Sanja Kovačić, Nemanja Milenković, Iva Slivar and Milica Rancic

The purpose of this paper is to provide a suggestion for the research framework on tourists as target groups for planning city branding strategies with reference to…

Abstract

Purpose

The purpose of this paper is to provide a suggestion for the research framework on tourists as target groups for planning city branding strategies with reference to possible differences for tourists having a different country of origin. This framework was applied to analyze and compare the perception of Banja Luka city brand (Bosnia and Herzegovina) by four main target group by country of origin.

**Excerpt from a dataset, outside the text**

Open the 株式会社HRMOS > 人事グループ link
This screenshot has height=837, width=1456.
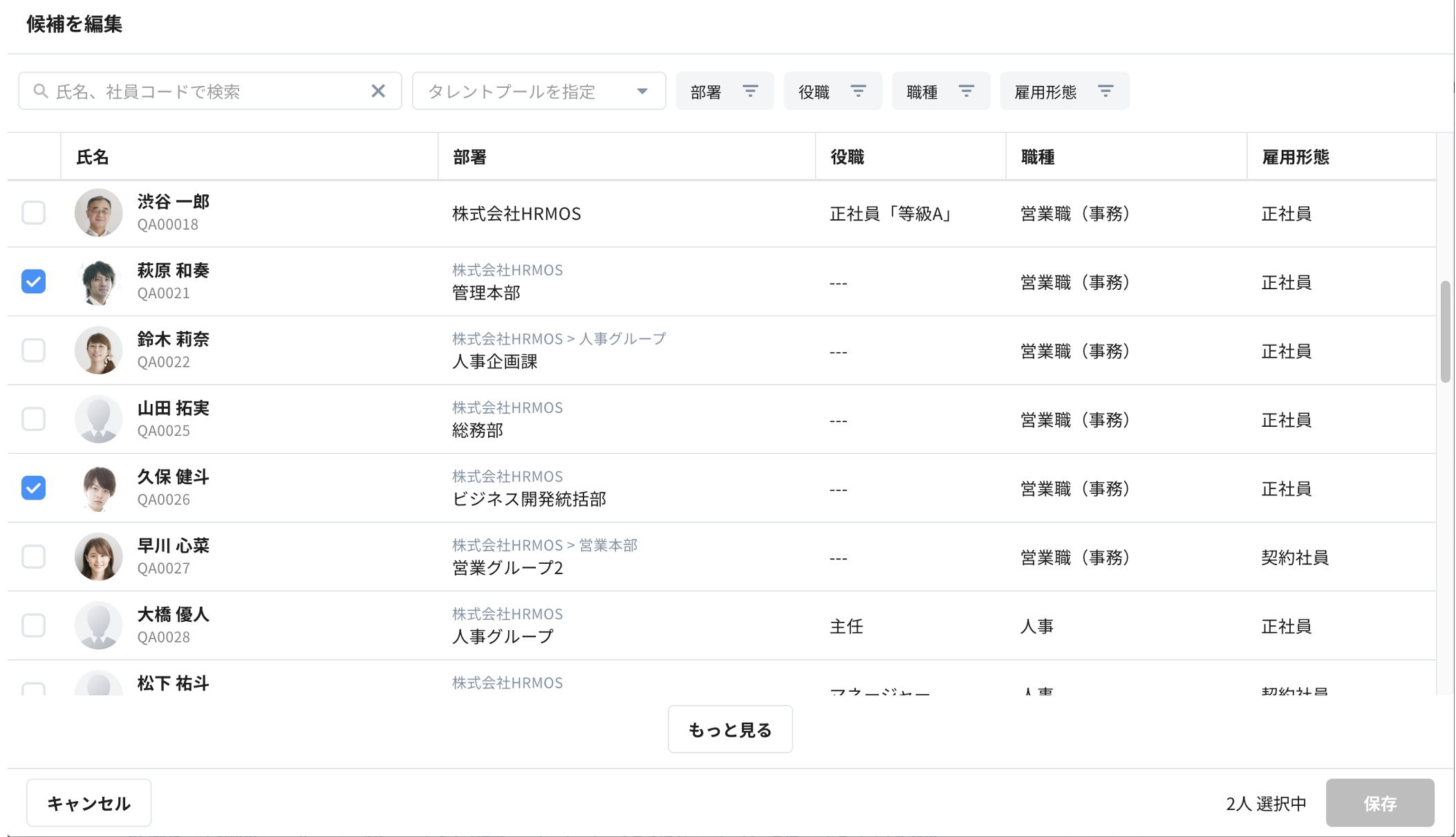click(559, 338)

Design/methodology/approach

The suggested research framework combines qualitative generation of tourist’s city brand associations and brand personality with quantitative measurements of city brand perception (scale developed following the framework of Anholts’ (2006) City Brand Index adjusted to tourists as target groups).

Findings

The developed research framework was demonstrated in the example of Banja Luka main target groups. Three dimensions of city brand which largely coincide Anholt’s (2006) dimensions were extracted: tourist attractiveness, life standard and safe and pleasant atmosphere. Differences between analyzed countries were found in city brand perception, brand associations, brand personality, but also in all other analyzed categories.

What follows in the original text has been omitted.